The Company, in accordance with the statutes paid the taxes that were levied against it by the State on behalf of the various counties and then appealed the taxation to the Superior Court. After a lengthy trial, having heard witnesses from both sides, it decided in favor of the Company that the proper assessed valuation was, as claimed by the Company, $8,141,128.00. From this judgment the State appealed. The Court of Appeals sustained the lower court and it is now before this Court.
In the lower court the Company raised the question of the constitutionality of the taxing system, claiming that they were deprived of due process of law in that a valuation, or method of evaluation, was placed upon their property differing from that used for other similar businesses. This has not been an issue in the appellate courts and apparently has been abandoned by the Company on appeal. However, the question of due process as far as taxation of companies, such as railroads and pipe-lines, has recently been answered by this Court in the case of Apache County et al. v. Atchison, Topeka and Santa Fe Railway Company and Southern Pacific Company, decided by this Court on November 13, 1970, 106 Ariz. 356, 476 P.2d 657. Therefore the sole question before this Court is the method of evaluating the pipe-line system, for the purposes of levying taxes by the Department.
Under § 42--124.01, A.R.S. the director of the Department is obliged to make an annual assessment of pipe-lines within the state. He is bound to determine in this assessment the full cash value of the pipe-line systems. Section 42--201, subsec. 7, A.R.S. defines full cash value as follows: 'Full cash value for property tax purposes is synonymous with market value which means that estimate of value that is derived annually by the use of standard appraisal methods and techniques'. Section 42--147, subsec. B, A.R.S. states that the evaluation approved by the State Board is presumed to be correct and lawful. In the trial court the Company introduced a series of witnesses who testified to a method that the State refers to as 'the wasting asset method' which we will develop more fully. On the other hand the State relied upon the Board's evaluation which was based upon the capitalization of income, using the income of the five years prior to the year of evaluation here in question (1968). Primarily the difference between the two systems is that the State relies on past income to capitalize it and project it into the future; whereas, the Company has used the system of projecting the income based upon the through-put of the number of barrels of oil that will be pumped each day to the Los Angeles market up to the year 1980, and then capitalizing and discounting it to bring it back to the year of taxation.
The Company's contention is that the income will be measurably reduced in the future because of several factors which their experts have taken into consideration; that is the claimed declination in production in the Four Corners area and also because the potential of the market in the Los Angeles area is forecast for a reduction because of off-shore oil production and because of the new discoveries of oil off the coast of Alaska, which it is claimed will now find its way down to the Los Angeles market.
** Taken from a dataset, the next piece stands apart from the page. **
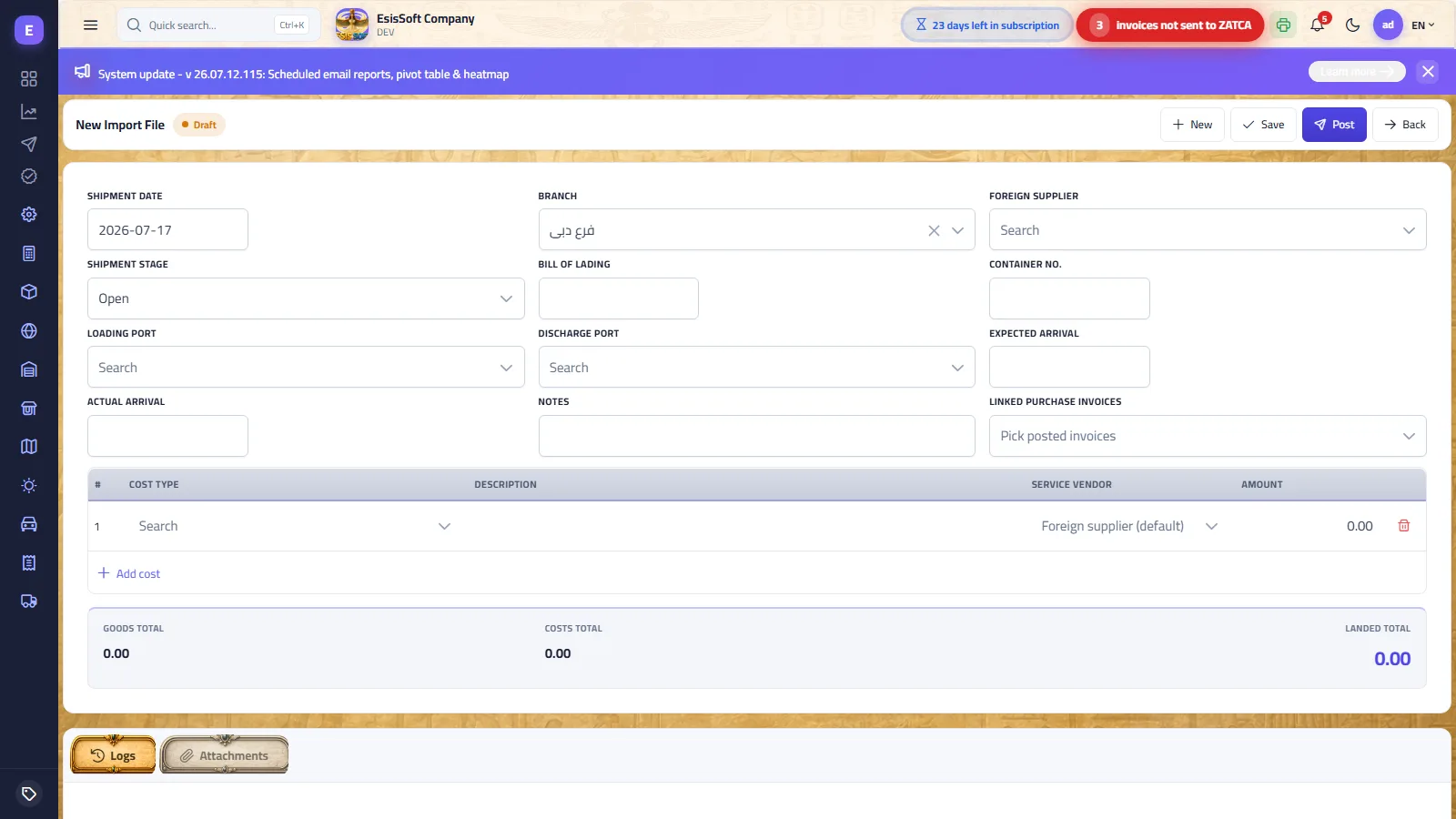Expand Linked Purchase Invoices dropdown

(1208, 436)
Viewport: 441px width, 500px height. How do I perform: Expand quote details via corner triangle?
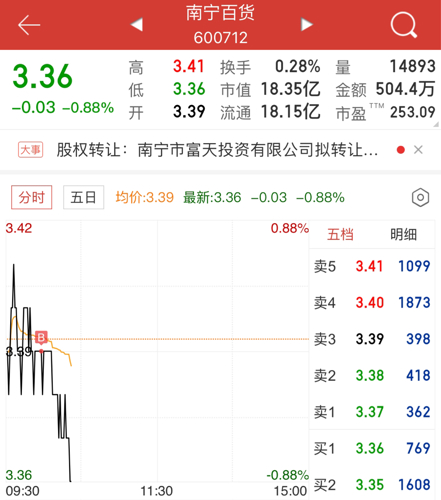(436, 124)
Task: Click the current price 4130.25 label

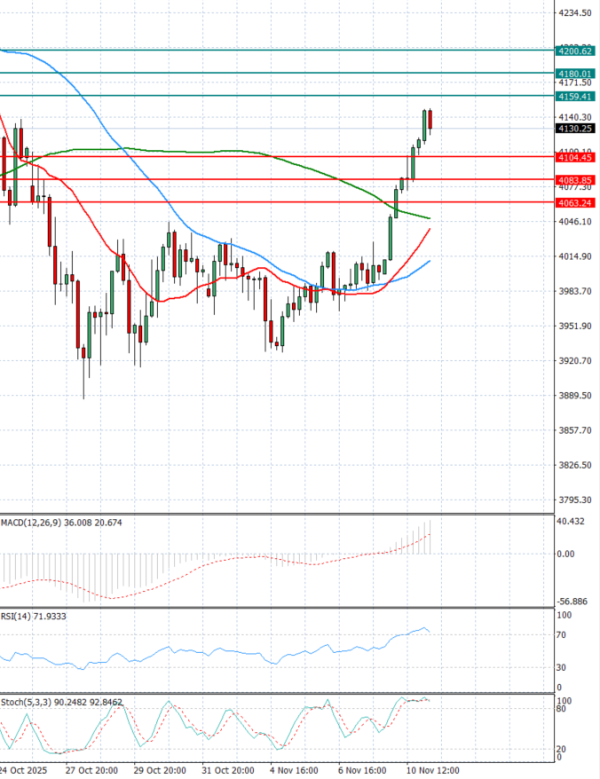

They also claim that the Texas-New Mexico pipe-line, which originates in the same area (Four Corners) but services the midwest will take more and more of the oil production in that area; and that 'local usage', which they are obliged to serve first in the Arizona area will continue to increase. Based upon this the Company claims that from the pertinent 1968 date, when the evaluation was fixed for the pipe-line system, that the through-put of the Arizona section of the Four Corners pipe-line will decline from 47,000 barrels per day to 5,000 per day in 1980. On these facts the trial court made a specific finding that the reasonable future expectations for through-put of oil, potential gross revenue, operating expenses, income taxes, and the discount factor set forth by the Company were appropriate and properly set forth the method of computing the present value of the pipe-line.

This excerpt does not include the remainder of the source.